TASK TO COMPLETE -> Print, word for word, the line containing "How do I perform: Click" and all lines beneath it to the end of the entries below. Pictures do not belong in the copy.

[Data extracted from a collection]
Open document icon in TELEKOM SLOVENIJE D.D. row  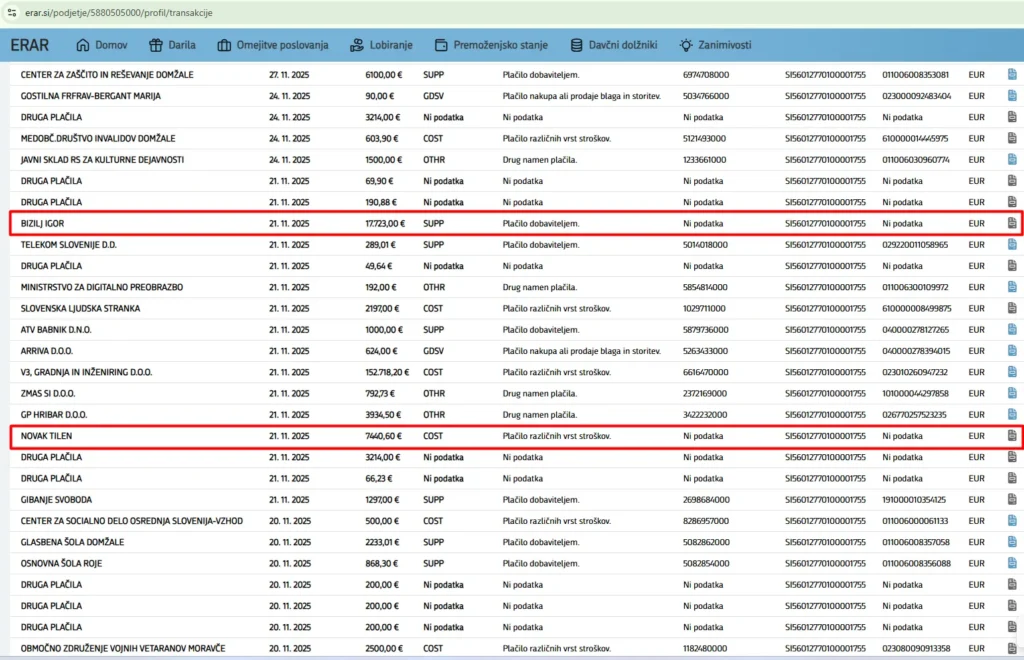pos(1011,244)
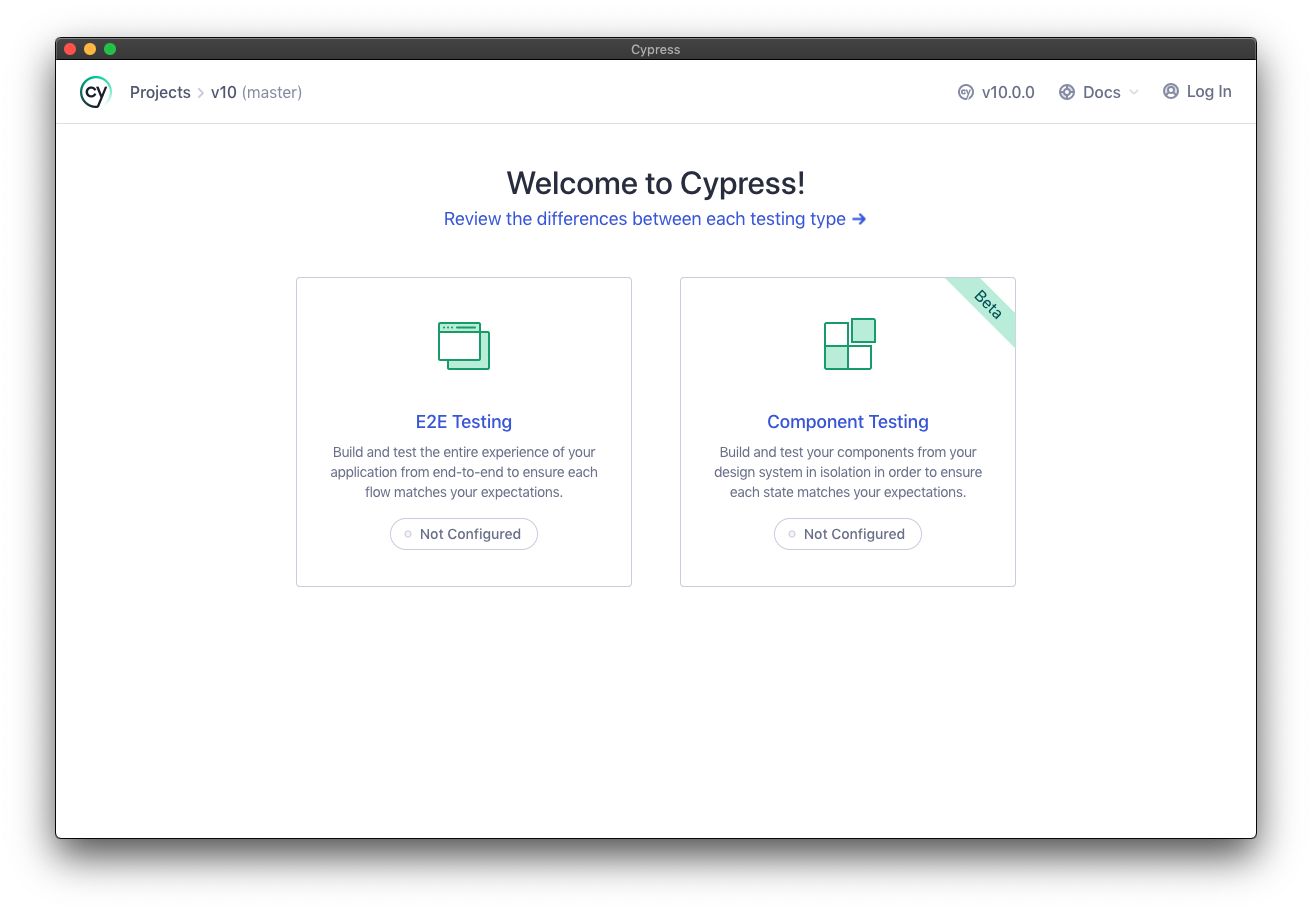This screenshot has width=1312, height=912.
Task: Minimize the Cypress window with yellow button
Action: tap(90, 49)
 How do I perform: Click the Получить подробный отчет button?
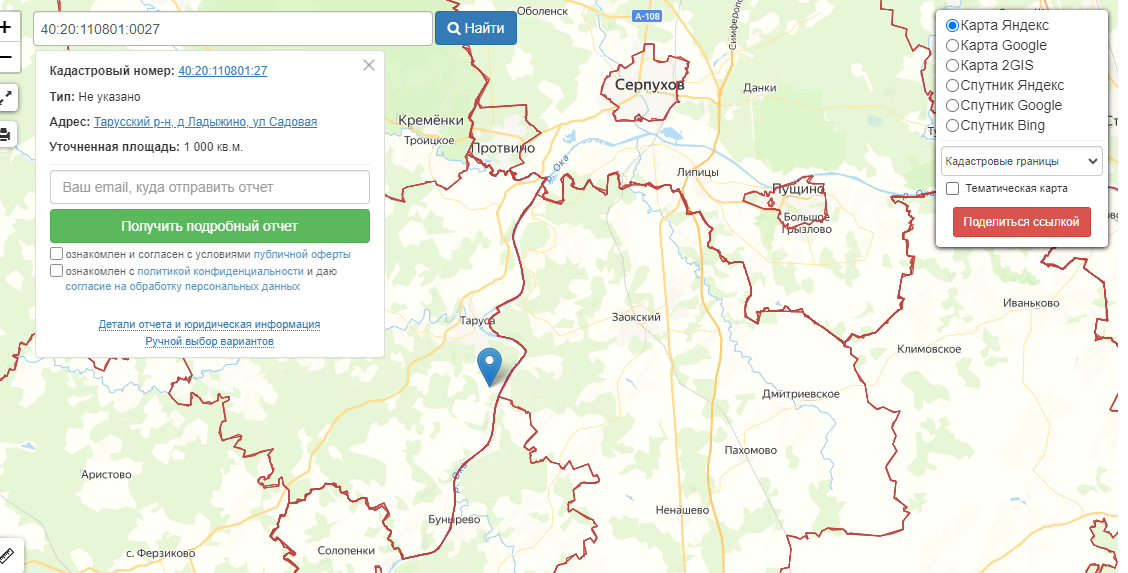[x=209, y=226]
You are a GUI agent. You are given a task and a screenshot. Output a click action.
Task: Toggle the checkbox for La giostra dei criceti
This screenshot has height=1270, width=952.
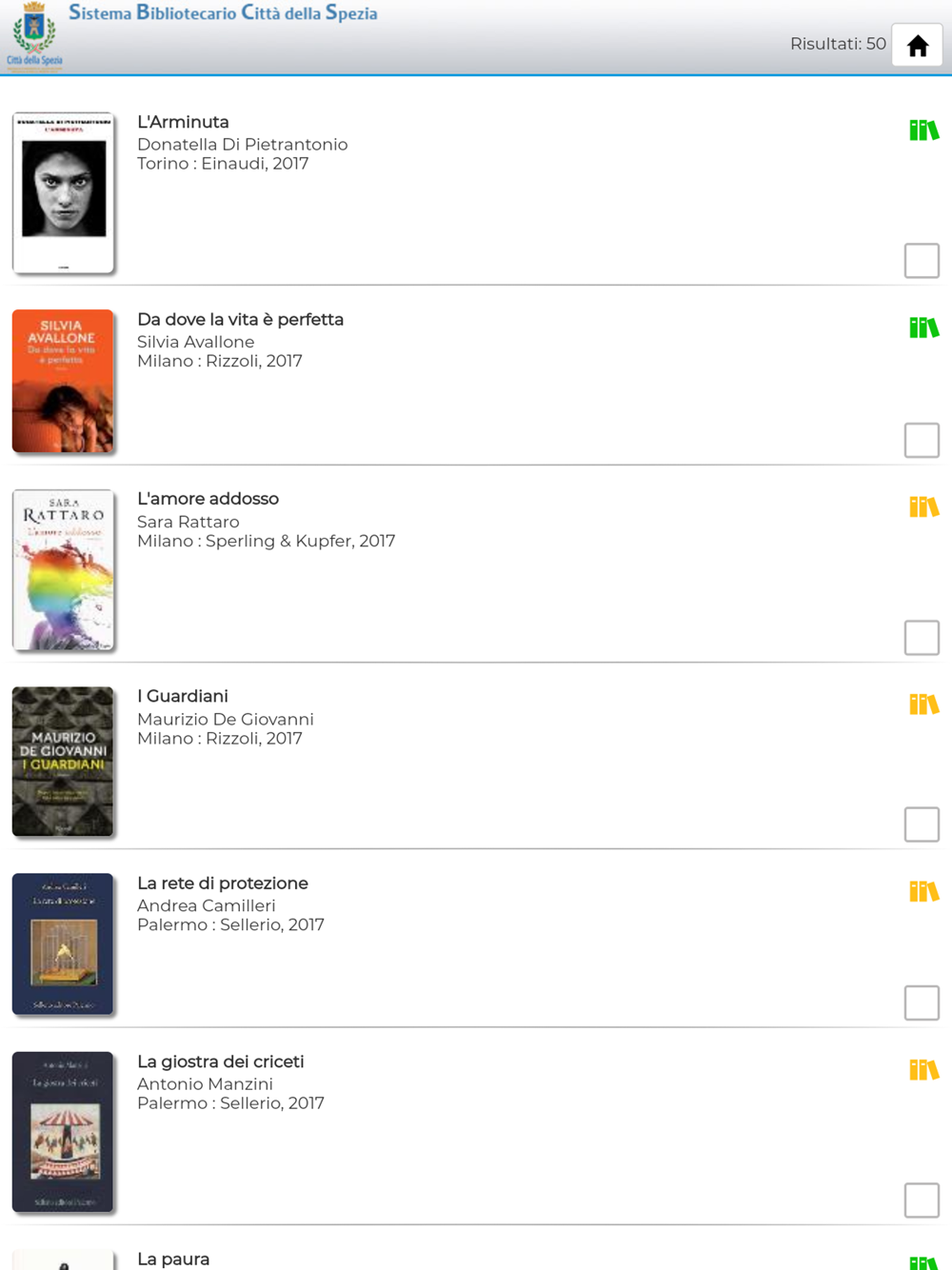point(922,1200)
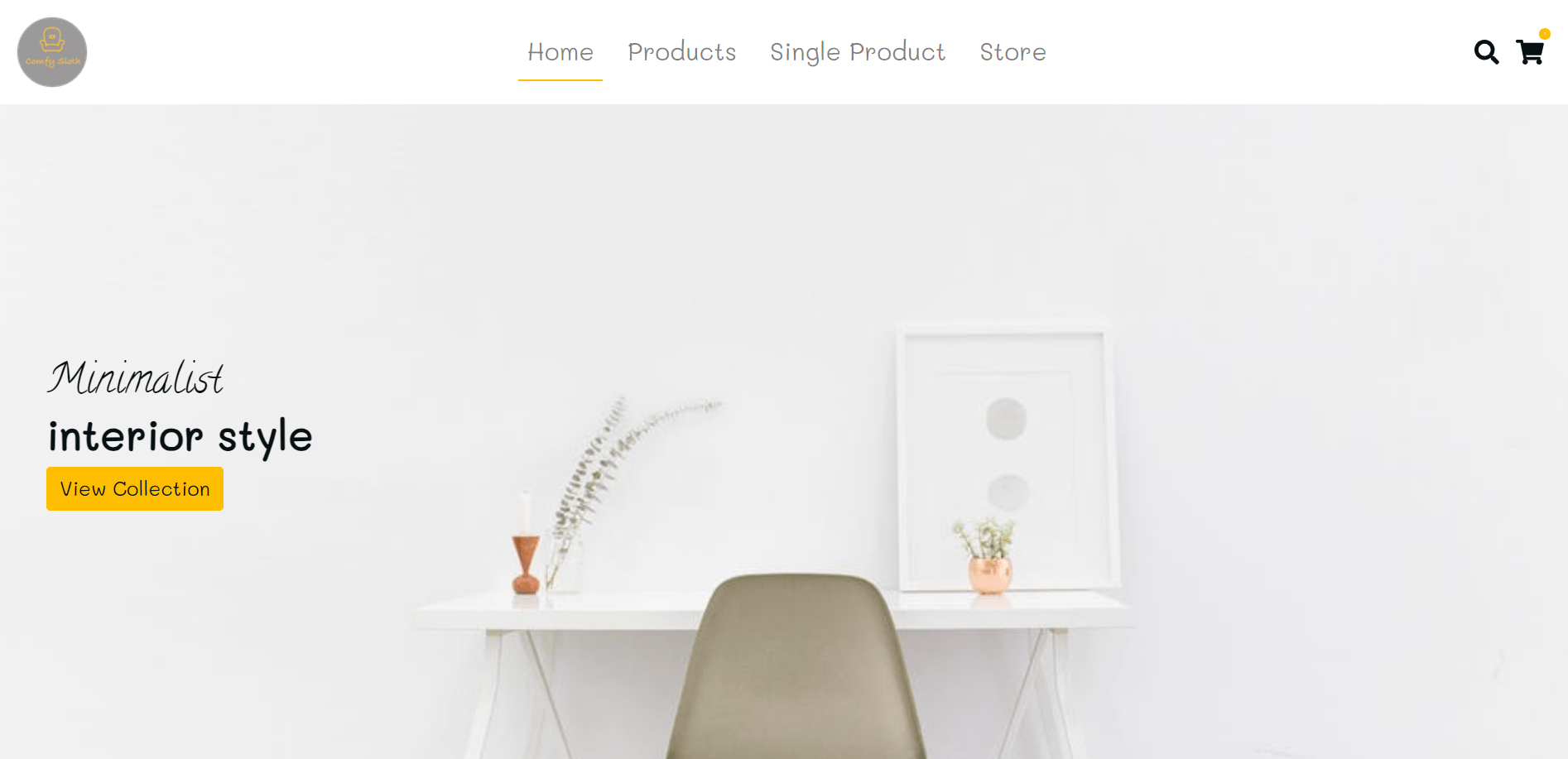1568x759 pixels.
Task: Click the white framed picture artwork
Action: tap(1006, 455)
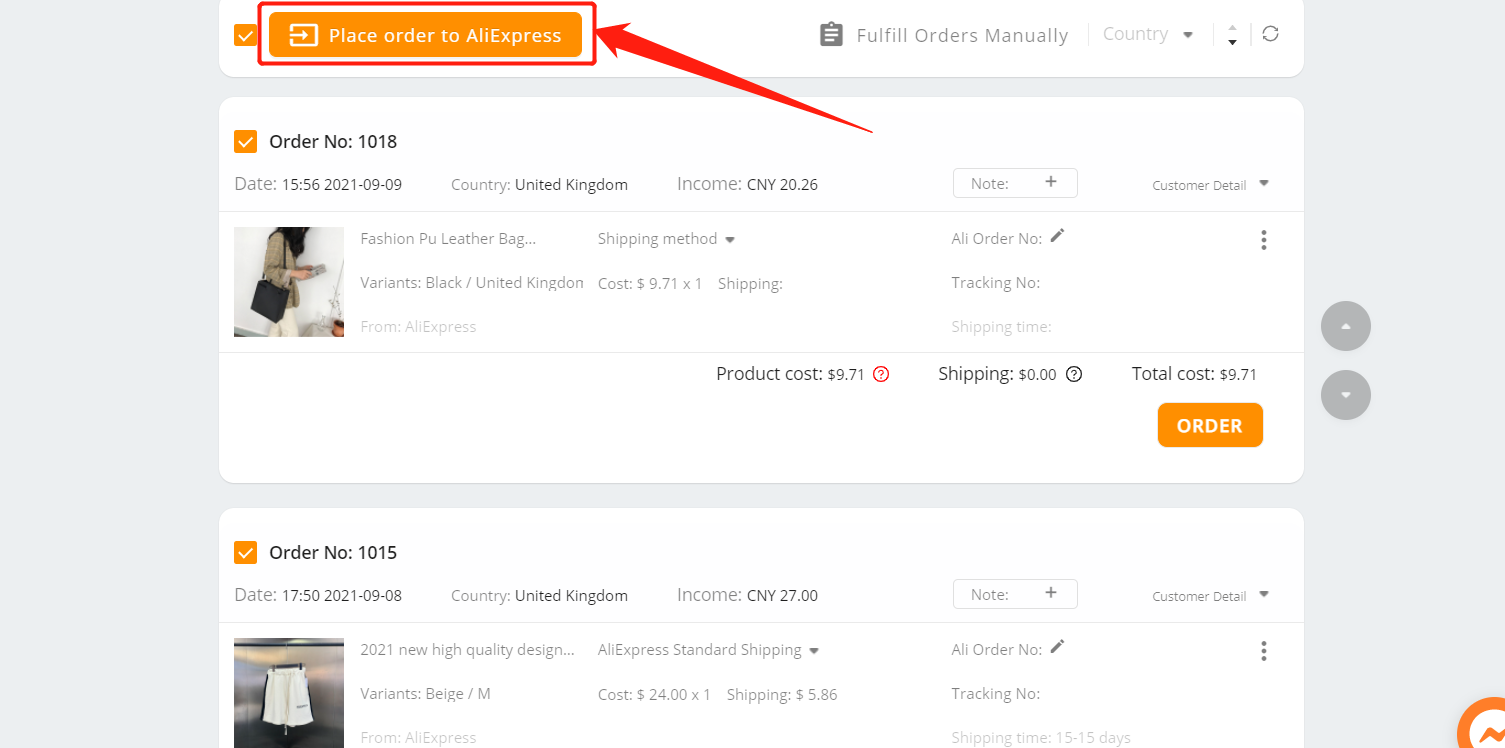
Task: Click the shipping cost help icon
Action: pyautogui.click(x=1074, y=374)
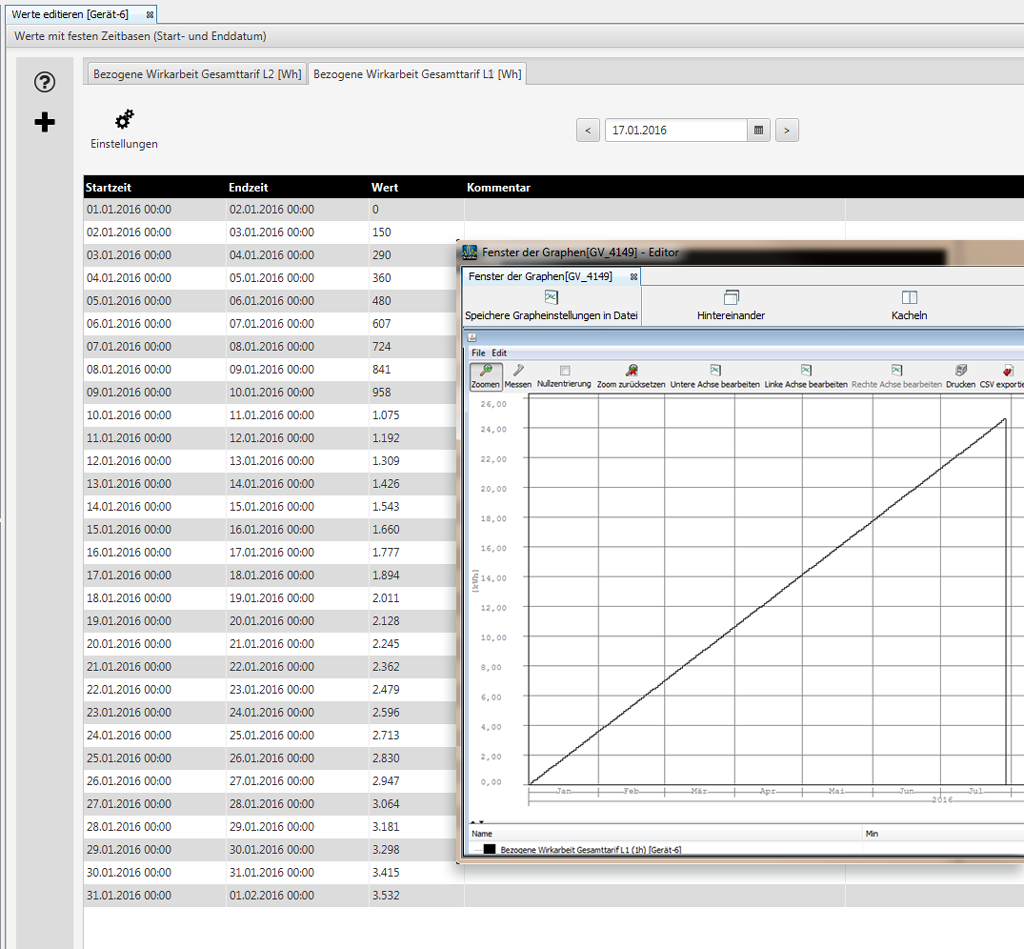Image resolution: width=1024 pixels, height=949 pixels.
Task: Open the calendar date picker
Action: click(x=758, y=129)
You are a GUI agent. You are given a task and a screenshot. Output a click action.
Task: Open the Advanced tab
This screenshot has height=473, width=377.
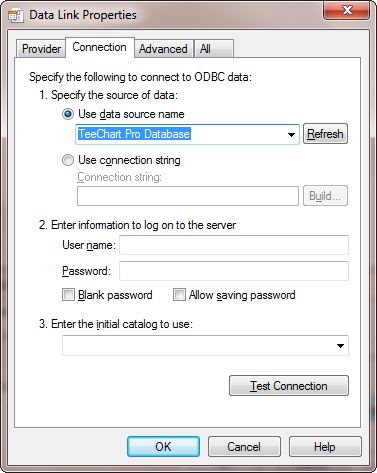(163, 49)
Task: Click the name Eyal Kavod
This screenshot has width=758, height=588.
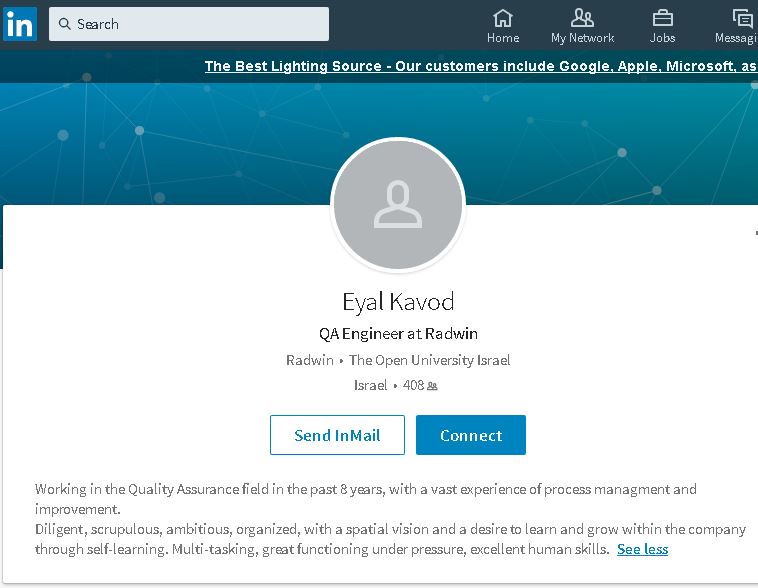Action: [x=398, y=301]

ANSWER TO THE EXERCISE ->
 How do I perform: Click the Получить подробный отчет button?
[x=209, y=226]
You are a GUI agent. You are given a task and a screenshot. Output a click action.
Task: Toggle the checkbox for La giostra dei criceti
This screenshot has height=1270, width=952.
point(922,1200)
1568x759 pixels.
Task: Click the white framed picture artwork
Action: tap(1006, 455)
Task: Click the shipping cost help icon
Action: pyautogui.click(x=1074, y=374)
Image resolution: width=1024 pixels, height=949 pixels.
Task: Open the calendar date picker
Action: click(x=758, y=129)
You are a GUI agent. You are given a task and a screenshot. Output a click action.
Task: Open the Advanced tab
This screenshot has height=473, width=377.
(163, 49)
Task: Click the name Eyal Kavod
This screenshot has width=758, height=588.
Action: [x=398, y=301]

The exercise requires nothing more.